For those interested in hiking they offer discovery hikes led by rangers, or those who are adventurous can just go hike wherever the mood strikes them.  First timers are often encouraged to keep near one of the visitor centers (Toklat or Eielson are popular areas to hike).

Lastly, if you plan your Denali trip for mid September you might be one of the lucky ones (400/day and 1,600 total over a four day weekend) to actually drive the Denali Park Road.  I did that in 2011 and it was amazing.  Here is the journal with photos from that trip.  As you will see, I was very close to bears on several occasions over that four day weekend. 

When we go back to AK next summer, we're planning four nights camping inside the park.  No two trips and no two days are the same . . . I cannot get enough of the place!


----------



## pedro47 (Jun 28, 2013)

My I suggest you talk/visit your local travel agent for advice & suggestion.


----------



## WinniWoman (Jun 28, 2013)

You can take the Alaskan Railroad to Denali from Anchorage; then the shuttle bus into the park- I believe you HAVE TO take the shuttle bus into the park due to regulations...It is a national park- so obviously you have to be into scenery, wildlife, nature- it is spectacular and it is huge- you could never see it entirely in even a few days.....The only reason we did a whole tour with Wildland Adventures was because we wanted to see a lot in a week and knew we could probably never afford to go back there anyway, being there are so many places in the world to see and not enough money and time to see them! It took the stress out of having to plan everything and drive and lug stuff- it's a lot of driving.....they carted our luggage around and cooked for us, etc.....Not hard to navigate Alaska but very tiring to get places...


----------



## Nancy (Jun 28, 2013)

+ + + + + + +

BRIEF 1: From the Denali thread, set down the passage from "When we go back" to "of the place!" word for word.
BRIEF 2:
Answer these questions using the Denali thread:
(a) Which two visitor centers are named as popular areas to hike?
(b) In what year did the first poster drive the Denali Park Road?
(c) According to WinniWoman, what can you take from Anchorage to Denali?

+ + + + + + +

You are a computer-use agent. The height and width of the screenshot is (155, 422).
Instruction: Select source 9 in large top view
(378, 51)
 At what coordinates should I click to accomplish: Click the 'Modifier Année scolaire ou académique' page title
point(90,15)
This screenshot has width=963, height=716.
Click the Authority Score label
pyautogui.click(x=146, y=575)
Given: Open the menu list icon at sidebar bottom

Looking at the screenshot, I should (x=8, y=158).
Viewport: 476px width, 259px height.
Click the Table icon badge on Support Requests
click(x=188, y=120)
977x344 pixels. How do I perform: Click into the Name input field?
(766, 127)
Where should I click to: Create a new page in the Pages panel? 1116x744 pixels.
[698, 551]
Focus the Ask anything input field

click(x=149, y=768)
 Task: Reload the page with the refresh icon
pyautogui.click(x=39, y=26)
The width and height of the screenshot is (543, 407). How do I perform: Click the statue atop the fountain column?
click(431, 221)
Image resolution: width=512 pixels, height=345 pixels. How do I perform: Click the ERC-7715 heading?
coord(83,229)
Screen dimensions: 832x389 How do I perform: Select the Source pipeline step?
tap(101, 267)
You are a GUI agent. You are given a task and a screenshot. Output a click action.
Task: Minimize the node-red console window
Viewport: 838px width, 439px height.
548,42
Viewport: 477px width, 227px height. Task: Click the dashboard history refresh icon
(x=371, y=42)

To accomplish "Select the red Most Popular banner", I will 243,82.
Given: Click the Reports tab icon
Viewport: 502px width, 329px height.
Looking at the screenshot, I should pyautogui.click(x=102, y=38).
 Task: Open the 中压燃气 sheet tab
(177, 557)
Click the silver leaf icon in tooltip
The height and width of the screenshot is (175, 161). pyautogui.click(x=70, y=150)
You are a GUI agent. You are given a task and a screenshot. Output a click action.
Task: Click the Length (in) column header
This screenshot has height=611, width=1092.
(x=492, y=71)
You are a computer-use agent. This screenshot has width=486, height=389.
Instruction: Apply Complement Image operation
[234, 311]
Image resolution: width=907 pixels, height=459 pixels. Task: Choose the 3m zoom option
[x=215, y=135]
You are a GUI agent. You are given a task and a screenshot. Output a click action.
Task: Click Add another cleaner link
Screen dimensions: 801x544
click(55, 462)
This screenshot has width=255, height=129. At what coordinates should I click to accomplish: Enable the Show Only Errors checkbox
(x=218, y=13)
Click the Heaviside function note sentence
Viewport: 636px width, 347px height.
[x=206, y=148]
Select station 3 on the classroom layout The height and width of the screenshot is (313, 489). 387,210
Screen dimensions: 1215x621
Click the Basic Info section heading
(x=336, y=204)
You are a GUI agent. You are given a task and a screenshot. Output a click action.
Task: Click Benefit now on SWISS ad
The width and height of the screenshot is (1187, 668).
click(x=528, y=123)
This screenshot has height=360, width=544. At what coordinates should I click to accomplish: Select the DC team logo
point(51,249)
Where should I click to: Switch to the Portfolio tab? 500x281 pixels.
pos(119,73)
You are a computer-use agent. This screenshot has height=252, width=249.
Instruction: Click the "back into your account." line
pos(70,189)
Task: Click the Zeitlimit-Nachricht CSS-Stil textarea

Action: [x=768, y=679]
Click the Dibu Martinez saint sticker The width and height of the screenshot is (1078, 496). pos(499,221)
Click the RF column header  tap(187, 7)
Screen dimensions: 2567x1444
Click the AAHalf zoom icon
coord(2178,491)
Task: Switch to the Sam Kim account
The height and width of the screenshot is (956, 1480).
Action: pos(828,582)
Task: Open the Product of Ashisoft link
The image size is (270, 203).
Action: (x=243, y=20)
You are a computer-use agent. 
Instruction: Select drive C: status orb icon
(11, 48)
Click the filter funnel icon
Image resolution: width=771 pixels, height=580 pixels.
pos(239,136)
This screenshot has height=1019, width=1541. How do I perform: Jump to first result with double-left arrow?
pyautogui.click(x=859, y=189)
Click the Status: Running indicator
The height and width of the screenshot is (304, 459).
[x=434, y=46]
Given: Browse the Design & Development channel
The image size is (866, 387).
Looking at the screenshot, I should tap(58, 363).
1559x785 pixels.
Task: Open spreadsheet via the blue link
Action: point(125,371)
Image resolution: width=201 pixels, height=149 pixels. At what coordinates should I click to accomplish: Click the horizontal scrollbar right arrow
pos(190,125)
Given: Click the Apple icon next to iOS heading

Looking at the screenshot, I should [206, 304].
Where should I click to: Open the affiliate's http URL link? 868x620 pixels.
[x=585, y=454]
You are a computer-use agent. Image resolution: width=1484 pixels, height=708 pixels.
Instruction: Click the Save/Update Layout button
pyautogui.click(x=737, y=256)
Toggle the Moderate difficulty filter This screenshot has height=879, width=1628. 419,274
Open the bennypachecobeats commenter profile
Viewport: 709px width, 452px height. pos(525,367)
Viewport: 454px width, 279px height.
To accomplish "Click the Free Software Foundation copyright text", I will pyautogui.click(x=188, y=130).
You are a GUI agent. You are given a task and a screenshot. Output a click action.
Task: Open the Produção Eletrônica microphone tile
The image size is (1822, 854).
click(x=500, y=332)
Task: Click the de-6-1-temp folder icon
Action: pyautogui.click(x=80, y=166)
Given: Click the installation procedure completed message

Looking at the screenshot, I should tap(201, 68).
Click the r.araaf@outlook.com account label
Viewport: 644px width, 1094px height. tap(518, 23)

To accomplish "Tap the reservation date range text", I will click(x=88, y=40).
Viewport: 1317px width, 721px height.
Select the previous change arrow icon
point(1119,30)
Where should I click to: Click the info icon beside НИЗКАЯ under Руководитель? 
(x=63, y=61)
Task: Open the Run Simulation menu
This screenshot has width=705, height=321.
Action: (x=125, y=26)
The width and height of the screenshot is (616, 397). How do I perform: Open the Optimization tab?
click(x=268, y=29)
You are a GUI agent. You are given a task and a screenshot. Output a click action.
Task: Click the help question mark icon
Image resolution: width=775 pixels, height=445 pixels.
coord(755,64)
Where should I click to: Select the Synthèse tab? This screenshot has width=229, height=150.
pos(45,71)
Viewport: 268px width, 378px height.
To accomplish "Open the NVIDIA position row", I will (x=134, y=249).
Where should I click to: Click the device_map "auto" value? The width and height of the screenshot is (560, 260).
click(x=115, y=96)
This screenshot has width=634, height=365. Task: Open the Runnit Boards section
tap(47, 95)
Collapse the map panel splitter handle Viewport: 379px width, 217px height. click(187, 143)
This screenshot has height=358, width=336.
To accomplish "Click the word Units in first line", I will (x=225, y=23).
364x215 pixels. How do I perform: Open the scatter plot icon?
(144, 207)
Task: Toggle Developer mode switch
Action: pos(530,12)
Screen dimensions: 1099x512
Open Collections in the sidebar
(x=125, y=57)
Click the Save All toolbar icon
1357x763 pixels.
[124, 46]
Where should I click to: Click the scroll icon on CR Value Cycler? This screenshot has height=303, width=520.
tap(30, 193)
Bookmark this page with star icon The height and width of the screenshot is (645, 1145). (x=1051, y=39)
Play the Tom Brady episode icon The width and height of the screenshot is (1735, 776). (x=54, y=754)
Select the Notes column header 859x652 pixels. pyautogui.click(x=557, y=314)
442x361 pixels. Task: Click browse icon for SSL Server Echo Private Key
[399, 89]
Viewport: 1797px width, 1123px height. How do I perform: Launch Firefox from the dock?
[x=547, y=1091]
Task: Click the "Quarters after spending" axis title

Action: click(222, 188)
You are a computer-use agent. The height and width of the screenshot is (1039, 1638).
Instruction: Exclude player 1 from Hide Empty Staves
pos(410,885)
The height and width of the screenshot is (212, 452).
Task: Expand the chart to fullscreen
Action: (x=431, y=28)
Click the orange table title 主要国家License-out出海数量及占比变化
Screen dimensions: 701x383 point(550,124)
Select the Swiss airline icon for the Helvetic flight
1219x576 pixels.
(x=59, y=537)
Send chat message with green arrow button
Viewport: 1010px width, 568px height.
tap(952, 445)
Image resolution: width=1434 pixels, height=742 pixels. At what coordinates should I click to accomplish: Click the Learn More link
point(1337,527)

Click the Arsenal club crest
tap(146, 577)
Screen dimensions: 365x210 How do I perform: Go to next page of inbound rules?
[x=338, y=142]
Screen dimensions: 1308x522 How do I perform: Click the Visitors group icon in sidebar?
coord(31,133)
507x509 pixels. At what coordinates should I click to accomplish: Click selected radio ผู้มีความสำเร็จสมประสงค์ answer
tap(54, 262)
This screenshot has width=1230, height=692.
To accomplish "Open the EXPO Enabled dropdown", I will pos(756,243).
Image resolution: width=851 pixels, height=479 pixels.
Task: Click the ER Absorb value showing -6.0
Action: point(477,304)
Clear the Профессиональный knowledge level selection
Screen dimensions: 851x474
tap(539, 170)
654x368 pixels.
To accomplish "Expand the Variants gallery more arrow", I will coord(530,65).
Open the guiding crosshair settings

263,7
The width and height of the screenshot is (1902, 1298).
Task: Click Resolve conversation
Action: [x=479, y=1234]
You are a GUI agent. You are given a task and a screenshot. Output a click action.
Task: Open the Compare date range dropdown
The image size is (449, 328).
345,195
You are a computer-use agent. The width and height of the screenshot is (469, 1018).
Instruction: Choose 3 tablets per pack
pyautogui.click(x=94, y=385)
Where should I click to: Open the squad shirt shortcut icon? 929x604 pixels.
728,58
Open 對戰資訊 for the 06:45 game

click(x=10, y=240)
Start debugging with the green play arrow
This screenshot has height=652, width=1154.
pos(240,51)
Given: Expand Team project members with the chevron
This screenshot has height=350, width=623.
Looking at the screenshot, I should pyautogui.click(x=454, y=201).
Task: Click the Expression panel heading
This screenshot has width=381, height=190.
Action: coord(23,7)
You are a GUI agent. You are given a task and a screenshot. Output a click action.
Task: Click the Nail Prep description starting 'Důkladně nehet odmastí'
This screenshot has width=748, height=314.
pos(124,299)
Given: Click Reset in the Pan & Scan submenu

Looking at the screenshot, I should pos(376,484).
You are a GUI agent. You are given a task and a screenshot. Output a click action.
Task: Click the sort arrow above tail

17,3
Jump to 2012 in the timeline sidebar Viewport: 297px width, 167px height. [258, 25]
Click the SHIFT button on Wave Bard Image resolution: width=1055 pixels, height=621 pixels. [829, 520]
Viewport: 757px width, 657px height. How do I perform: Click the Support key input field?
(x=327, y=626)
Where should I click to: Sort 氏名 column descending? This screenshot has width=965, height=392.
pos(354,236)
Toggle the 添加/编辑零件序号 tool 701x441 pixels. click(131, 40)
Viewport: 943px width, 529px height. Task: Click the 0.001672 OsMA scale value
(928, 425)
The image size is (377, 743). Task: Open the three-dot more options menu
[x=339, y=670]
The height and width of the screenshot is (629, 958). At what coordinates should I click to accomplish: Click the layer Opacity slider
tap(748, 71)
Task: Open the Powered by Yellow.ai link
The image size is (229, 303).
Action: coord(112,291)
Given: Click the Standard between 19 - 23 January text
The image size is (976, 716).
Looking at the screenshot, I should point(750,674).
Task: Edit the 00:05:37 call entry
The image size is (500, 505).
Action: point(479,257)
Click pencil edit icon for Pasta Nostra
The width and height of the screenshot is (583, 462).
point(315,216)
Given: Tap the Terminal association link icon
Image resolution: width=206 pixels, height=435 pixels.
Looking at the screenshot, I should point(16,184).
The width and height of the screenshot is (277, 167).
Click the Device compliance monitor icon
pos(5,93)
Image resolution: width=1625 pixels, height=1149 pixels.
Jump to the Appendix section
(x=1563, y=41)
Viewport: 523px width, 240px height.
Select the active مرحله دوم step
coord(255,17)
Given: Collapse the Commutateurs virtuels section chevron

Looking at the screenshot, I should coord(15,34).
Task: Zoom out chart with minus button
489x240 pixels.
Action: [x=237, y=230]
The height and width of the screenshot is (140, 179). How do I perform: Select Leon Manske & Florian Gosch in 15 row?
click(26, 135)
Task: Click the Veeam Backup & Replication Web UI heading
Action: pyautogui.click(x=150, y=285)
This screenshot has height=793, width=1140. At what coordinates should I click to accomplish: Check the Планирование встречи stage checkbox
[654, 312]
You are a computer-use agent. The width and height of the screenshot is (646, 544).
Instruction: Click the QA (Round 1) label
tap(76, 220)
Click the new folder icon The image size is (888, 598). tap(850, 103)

+ + + + + + +

PROBLEM SOLUTION 1:
When we go back to AK next summer, we're planning four nights camping inside the park.  No two trips and no two days are the same . . . I cannot get enough of the place!

PROBLEM SOLUTION 2:
(a) Toklat and Eielson
(b) 2011
(c) The Alaskan Railroad